- [TO DO]: Needed from the entries below: every line that holds the word "accomplish".

- [MATERIAL TO PROCESS]:

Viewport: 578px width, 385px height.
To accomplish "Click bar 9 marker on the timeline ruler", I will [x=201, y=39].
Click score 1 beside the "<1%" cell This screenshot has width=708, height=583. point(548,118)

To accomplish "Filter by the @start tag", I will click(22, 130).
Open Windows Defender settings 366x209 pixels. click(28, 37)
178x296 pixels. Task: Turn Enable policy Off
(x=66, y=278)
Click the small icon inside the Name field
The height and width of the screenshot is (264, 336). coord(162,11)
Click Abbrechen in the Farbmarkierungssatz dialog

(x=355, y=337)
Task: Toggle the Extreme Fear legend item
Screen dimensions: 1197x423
==
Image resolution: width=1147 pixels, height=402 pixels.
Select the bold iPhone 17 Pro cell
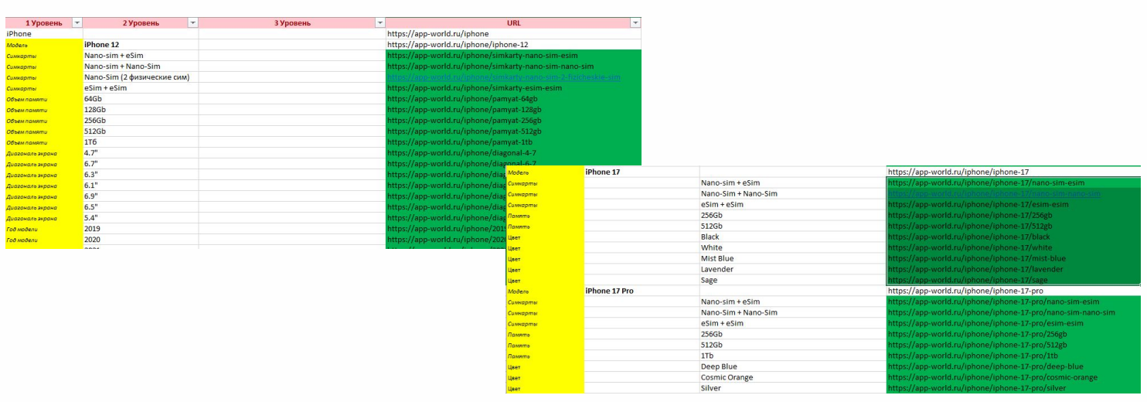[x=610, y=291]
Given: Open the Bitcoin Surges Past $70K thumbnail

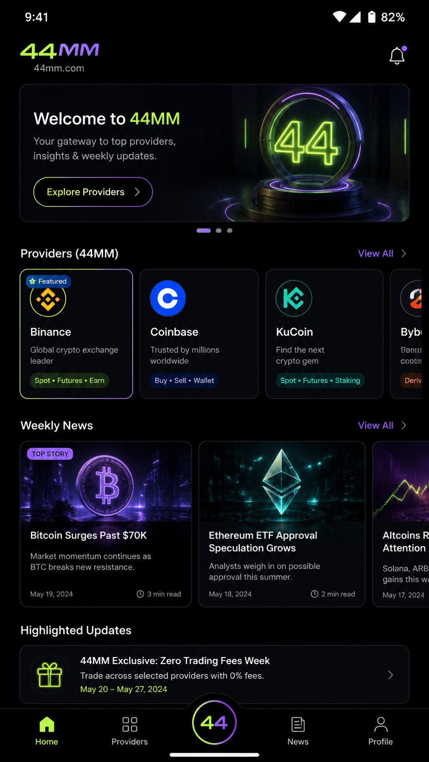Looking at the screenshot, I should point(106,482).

- [EXERCISE RESPONSE]:
To accomplish "Click bar 9 marker on the timeline ruler", I will [x=201, y=39].
To accomplish "Filter by the @start tag", I will click(22, 130).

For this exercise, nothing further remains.